The tasks:
[1] Say whether each statement agrees with the piece about comedian Freddie "Parrot-Face" Davies, answering yes or no and quoting the deciding words: (a) Davies got his big break on Opportunity Knocks in 1964. (b) The writer spotted Davies in a hotel lobby in Eastbourne. (c) Davies wore his Homburg hat pulled down so that his ears stuck out.
[2] Go on with the piece about comedian Freddie "Parrot-Face" Davies from the point where it stops.

Selection:

--------------------------------

If you think describing Jack Douglas‘s act was difficult, step forward Freddie ‘Parrot-Face’ Davies! Freddie’s big break was when he appeared on Opportunity Knocks in 1964. From then on until, pretty much the early 70s, Freddie worked regularly, always with the same act. Always playing a character my nana would describe sympathetically as ‘having a want aboot him.’
But I’ll start this particular story in, of all places, one of God’s biggest waiting rooms, a place sometimes known as Eastbourne. I was attending a conference there in 1986 and was sitting in a large Chinese restaurant with some colleagues. A small, dapper man in a tuxedo walked in and strolled through the restaurant looking around in a superior way and nodding to certain individuals who clearly recognised him. One of my colleagues suddenly exclaimed, ‘It’s Freddie Parrot Face Davies! I’m thick, thick, thick, right up to here!’ And lo it was he. And then I dived under the table in embarrassment as one does when in the presence of a comedy hero. On our journey back to our hotel we stumbled across the local theatre and above the entrance in very large lettering were the words, ‘Frederick Davies Presents….’ Everything fell into place. He was now an impresario and one of Eastbourne’s foremost worthies. So this is where he’d been after the gods of showbiz no longer smiled upon him!
It’s fair to say Freddie’s act was niche, to say the least. His distinctive look included a Homburg hat pulled down over his head making his ears stick out. His routines invariably involved stories about budgies, or ‘boodgies,’ which he would deliver with a pronounced lisp or ‘lithp’. His catchphrase, ‘ I’m thick, thick, thick, right up to here!’ can still be heard occasionally, coming from people of a certain vintage, like me. His routines also involved him removing his Homburg and taking on the role of a pet shop owner. He would replace his hat and he’d be Freddie Parrot Face Davies again, complaining about these boodgies the pet shop owner had sold him previously. I wonder if Python got the idea for the parrot sketch from him? He would also regularly take on the persona of a character called Samuel Tweet. Suffice to say, boodgies were not far away and Samuel got annoyed! His catchphrase (there was always a catchphrase) was ‘I’m thick, thick, thick, right up to here‘, which uthed his lithp thuperbly. It’s also unconfirmed that Hannah Barbera’s Sidney The Elephant was based on Freddie’s act.

--------------------------------

Entries provided:
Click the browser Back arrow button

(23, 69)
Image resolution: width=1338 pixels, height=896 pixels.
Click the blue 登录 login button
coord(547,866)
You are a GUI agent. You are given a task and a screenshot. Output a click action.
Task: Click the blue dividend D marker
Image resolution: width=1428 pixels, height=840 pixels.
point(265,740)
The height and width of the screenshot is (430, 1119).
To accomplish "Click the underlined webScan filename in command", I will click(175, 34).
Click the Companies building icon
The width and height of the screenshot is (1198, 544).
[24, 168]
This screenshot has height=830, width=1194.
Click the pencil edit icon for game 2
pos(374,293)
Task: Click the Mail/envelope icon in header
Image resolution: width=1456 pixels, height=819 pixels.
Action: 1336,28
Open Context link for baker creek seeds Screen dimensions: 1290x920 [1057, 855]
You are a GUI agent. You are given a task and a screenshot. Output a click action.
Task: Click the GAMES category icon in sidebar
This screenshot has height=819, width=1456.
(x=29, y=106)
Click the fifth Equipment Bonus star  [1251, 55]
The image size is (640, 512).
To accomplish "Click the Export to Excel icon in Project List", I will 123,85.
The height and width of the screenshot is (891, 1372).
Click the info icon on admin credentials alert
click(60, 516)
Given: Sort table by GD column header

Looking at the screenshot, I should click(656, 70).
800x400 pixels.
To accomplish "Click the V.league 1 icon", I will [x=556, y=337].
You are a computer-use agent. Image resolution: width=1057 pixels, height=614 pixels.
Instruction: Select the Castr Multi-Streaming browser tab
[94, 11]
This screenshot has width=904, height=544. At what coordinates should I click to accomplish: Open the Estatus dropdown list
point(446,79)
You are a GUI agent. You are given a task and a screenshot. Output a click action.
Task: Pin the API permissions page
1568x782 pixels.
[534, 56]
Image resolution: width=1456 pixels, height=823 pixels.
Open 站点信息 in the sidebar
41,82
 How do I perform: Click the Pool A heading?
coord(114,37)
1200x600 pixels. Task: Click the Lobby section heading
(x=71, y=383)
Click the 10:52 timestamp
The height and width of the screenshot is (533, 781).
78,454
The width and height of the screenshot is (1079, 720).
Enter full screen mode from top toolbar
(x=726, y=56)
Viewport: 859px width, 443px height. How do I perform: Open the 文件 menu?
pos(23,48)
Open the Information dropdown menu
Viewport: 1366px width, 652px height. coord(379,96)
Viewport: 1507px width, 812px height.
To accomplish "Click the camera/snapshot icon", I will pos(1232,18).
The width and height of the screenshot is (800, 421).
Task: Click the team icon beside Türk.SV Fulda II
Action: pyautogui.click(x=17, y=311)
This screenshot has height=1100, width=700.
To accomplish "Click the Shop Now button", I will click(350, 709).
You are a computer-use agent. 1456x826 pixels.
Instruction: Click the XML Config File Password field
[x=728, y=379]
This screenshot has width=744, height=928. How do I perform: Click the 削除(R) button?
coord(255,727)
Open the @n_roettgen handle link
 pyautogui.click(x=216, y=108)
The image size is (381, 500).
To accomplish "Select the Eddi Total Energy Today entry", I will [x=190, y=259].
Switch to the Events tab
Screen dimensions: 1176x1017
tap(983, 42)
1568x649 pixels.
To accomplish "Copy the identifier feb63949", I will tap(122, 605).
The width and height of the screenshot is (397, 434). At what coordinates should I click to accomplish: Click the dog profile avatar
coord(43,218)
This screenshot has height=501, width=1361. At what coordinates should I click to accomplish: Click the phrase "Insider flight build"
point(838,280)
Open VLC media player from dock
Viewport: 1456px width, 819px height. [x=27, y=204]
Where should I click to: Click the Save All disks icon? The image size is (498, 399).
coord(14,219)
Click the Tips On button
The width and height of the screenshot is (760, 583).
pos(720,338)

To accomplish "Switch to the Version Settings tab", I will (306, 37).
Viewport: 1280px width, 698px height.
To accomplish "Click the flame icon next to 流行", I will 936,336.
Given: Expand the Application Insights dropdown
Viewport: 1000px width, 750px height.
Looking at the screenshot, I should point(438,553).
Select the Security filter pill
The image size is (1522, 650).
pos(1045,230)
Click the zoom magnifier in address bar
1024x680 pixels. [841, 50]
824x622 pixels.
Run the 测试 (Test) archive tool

--------------------------------

Responses to the exercise:
[1]
(a) Yes: "Freddie’s big break was when he appeared on Opportunity Knocks in 1964."
(b) No: "was sitting in a large Chinese restaurant with some colleagues."
(c) Yes: "a Homburg hat pulled down over his head making his ears stick out."

[2]
Freddie could also be musical and released a number of singles. Obviously in the persona of Freddie Parrot Face. His most successful single, although it didn’t chart, was Sentimental Songs. The ‘B’ side of this waxing was entitled ‘Semolina.’ which I clearly remember him performing in a duet with Des O’ Connor in his heyday. Imagine these tunes sung with a pronounced lisp and you get the general idea. I once tried to perform ‘Sentimental Songs‘ to my lovely wife, who had, oddly, never heard of Parrot Face, on a ferry in Croatia whilst eating an apple. The results were not pretty.
In the years when Freddie was flying high with his boodgies, 1968-71, he, bizarrely, had a comic strip of his character in the kids’ cartoon comic ‘Buster.’ Inevitably boodgies featured heavily. How they managed to concoct stories involving boodgies every week for three years is genius on the part of the cartoonist.
After his act went cold and the boodgies had flown, Freddie moved into acting and appeared in a range of TV programmes, not least Last of the Summer Wine (inevitable) and Casualty (even more inevitable). His crowning achievement though was in Peter Chelsom’s wonderfully quirky film, Funny Bones. In fact, Freddie’s current one man show is called ‘Funny Bones’, which would be well worth seeing.
In 1972 Freddie had a huge hit in Brazil and The Philippines with a song called ‘So Lucky,’ which might have been a fitting epitaph for his career, although I beg to differ. But Freddie, or should I say Frederick, is very much still with us.
Trying to find much footage of his act was almost impossible other than a brief minute on Youtube. But those wonderful people at Talking Pictures TV featured an episode of that wonderfully surreal monument to the era of ‘variety,’ Sunday Night At The London Palladium, and who just happened to be on the bill that particular night in 1968? Why, none other than Mr Freddie ‘Parrot Face’ Davies doing his whole act! I thought I’d died and gone to 60s comedy heaven. Again.
Who would have thought a homburg hat, a budgie and a lisp could have created an act that everyone over the age of 55 remembers so fondly?
Tell that to kids nowadays and they won’t believe you.
And who’d have thought that Miranda Hart falling over every five minutes would be regarded as the ultimate in side-splitting hilarity?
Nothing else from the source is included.